HeronLanyon · 09/03/2019 07:16

Give it times - lots of time. She’s now having to work through complex feelings about you and your ex-dh at exactly the same time as she is dealing with complexities of growing up herself. Sometimes it’s easier just to put troublesome things completely to one side when you don’t know how to deal with them. Don’t ever think she means to or is consciously doing this or doesn’t or won’t love you.
I had a period of nc with a parent after divorce at around her age.

When it all settled and I grew up a little (a lot) it meant a lot and made it easier that that parent had never stopped contact BUT keep contact light, honest (ie not ‘trite’) and not too frequent. I had a few contacts where I thought ‘why aren’t they saying they love me and miss me?’ In needy self-centred crap way. You know her best just try to really think how she will read or hear things from you.

Really sorry you (and she) are going through this - it’s not uncommon and often sorts itself out. Be very patient.

AnneLovesGilbert · 09/03/2019 11:11

When a woman posts on here that her husband has had an emotional affair (“got too close to someone”, especially a colleague) and he’s admitted to a kiss she’s usually told he’s minimising and it was almost definitely more than that.

Your daughter will feel her dad was betrayed and if he’s telling her you had an affair, given that she’ll have found out you did something she wouldn’t have ever expected, she’ll think he has no reason to lie.

Give her time to come to terms with your split, keep in touch and don’t expect her to reply every time.

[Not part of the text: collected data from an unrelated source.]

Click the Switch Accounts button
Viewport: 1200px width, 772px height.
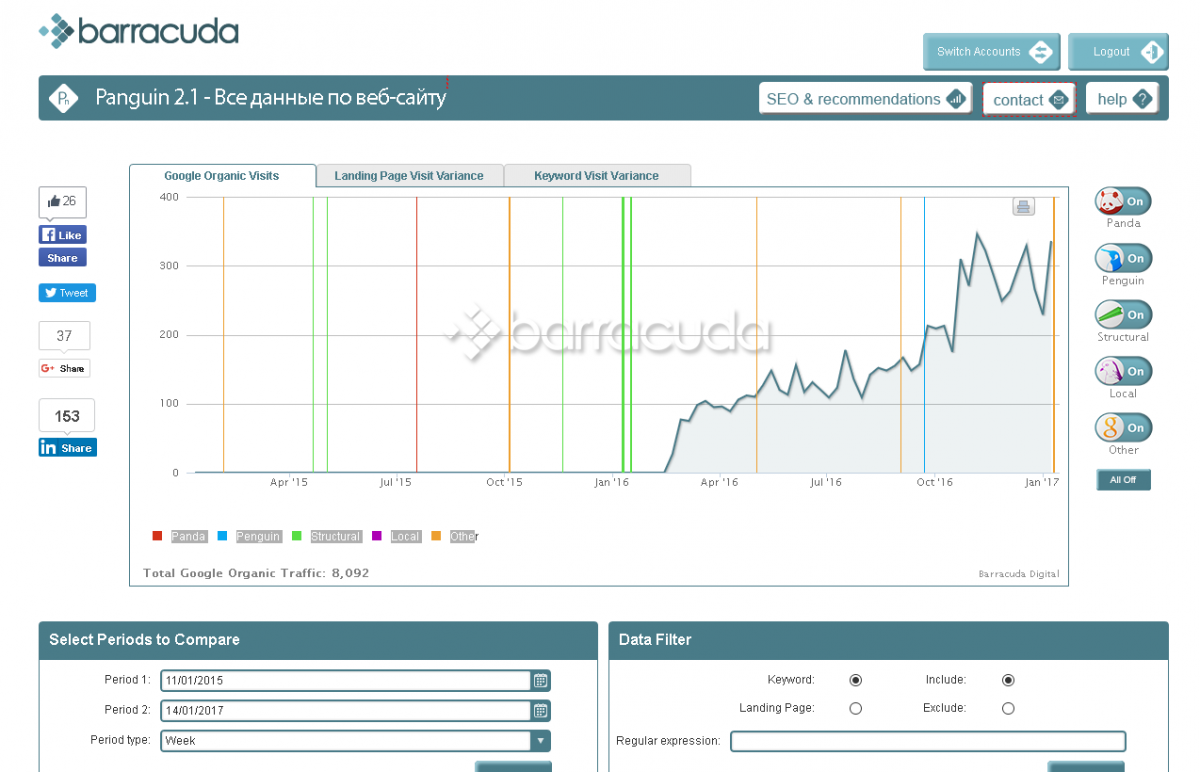point(991,52)
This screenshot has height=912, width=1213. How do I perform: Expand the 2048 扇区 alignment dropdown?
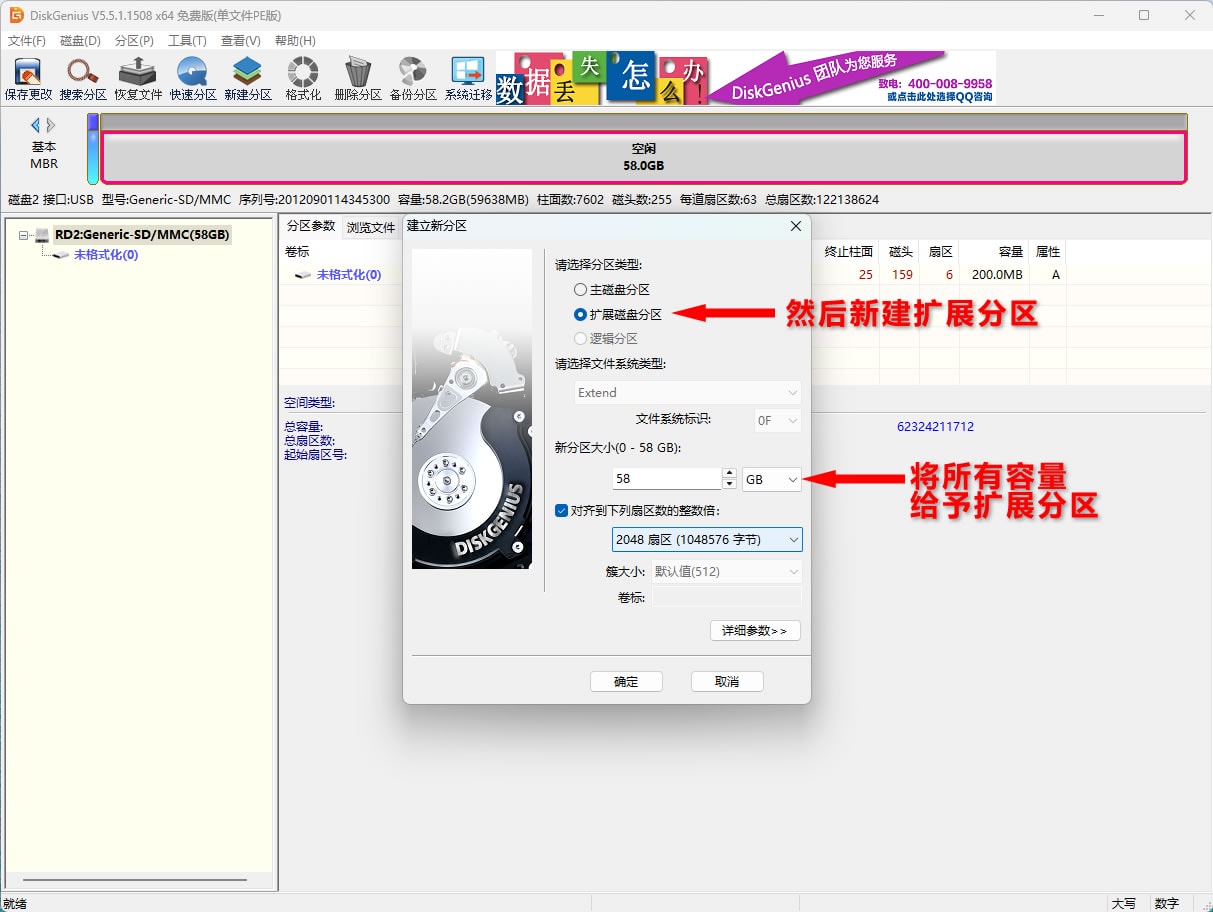click(x=707, y=540)
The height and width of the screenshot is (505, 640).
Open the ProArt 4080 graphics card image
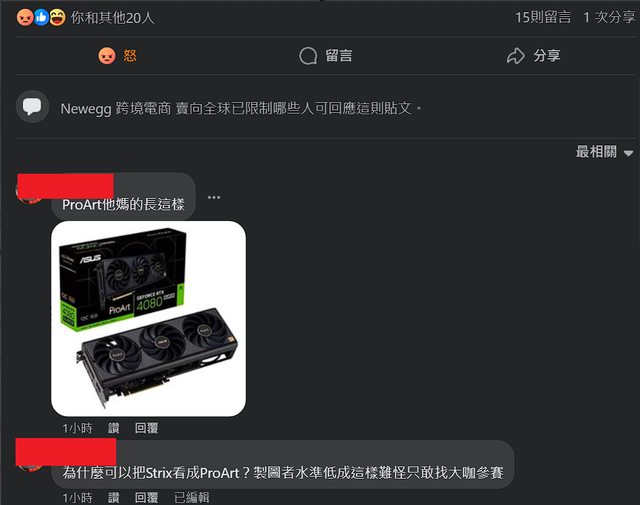[149, 318]
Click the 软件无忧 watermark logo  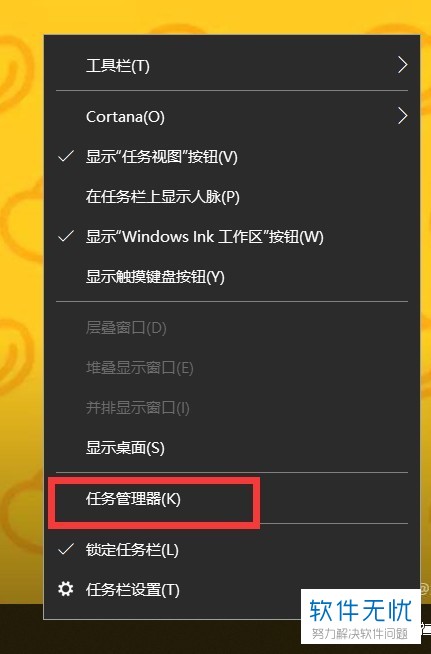pos(360,616)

Don’t show up unexpectedly, that’s not fair on your DD or your ex, it’s his home now. It’s only been 6 or so months so it’s still early days.

Are you getting divorced? Maybe when it’s all official and the dust has settled she’ll feel more comfortable having a relationship with you.

Namechangeforthiscancershit · 09/03/2019 11:12

When a woman posts on here that her husband has had an emotional affair (“got too close to someone”, especially a colleague) and he’s admitted to a kiss she’s usually told he’s minimising and it was almost definitely more than that

This is so true

Lweji · 09/03/2019 12:51

You're contradicting yourself in some ways.

If you got too close to a man at work and you kissed it, it is an affair. Even if you didn't have sex with him. And TBH, if you were caught rather than coming clean, I don't blame your husband and other people, including your child, for thinking it was a full blown affair. But it doesn't really matter if you had sex or not. You still cheated and got caught. Not sure what you want to say to defend yourself.
Your DD may not be happy at all that you're minimising your affair and your betrayal of the family.

You said you had no other choice but to go and see your DD without telling her, so don't claim that it was a casual encounter when going home to pick up things. Even if it's your house, you don't live there and you're not welcome there. In your ex's place I wouldn't be happy for you to just walk in when you please. You must know when people are likely to be at home or not, or you could (should, really) tell them when you're going there.

For the important part, your DD got no warning and people can fight, flee or freeze in uncomfortable situations. It looks like she froze and didn't know exactly what to do or say when suddenly meeting you. So, she went along with it. She clearly had second thoughts about it and probably got angry with you for ambushing her. I would.

Don't do anything like that again.

She probably fells you've betrayed her, just as much as her dad. You must have caused her much hurt, in addition to the hurt she has seen her dad go through.

So, give it time. Let it heal. Keep telling (and showing) her you love her. Be honest with her. Respect her and her boundaries.

TacoLover · 09/03/2019 12:55

I got a bit close to someone at work, I'm not proud of myself but i kissed this man and my husband found out.My husband then told everyone that i was having an affair,absolutely not true.

Hmmyou cheated on him. How does kissing someone else not count as an affair?

none of her beeswax anyway!

What OP did has broken the marriage and essentially the family dynamic. She's 19 so whether or not she lives at home her whole family life has been destroyed. She has every right to be angry with her mother for ruining that for her.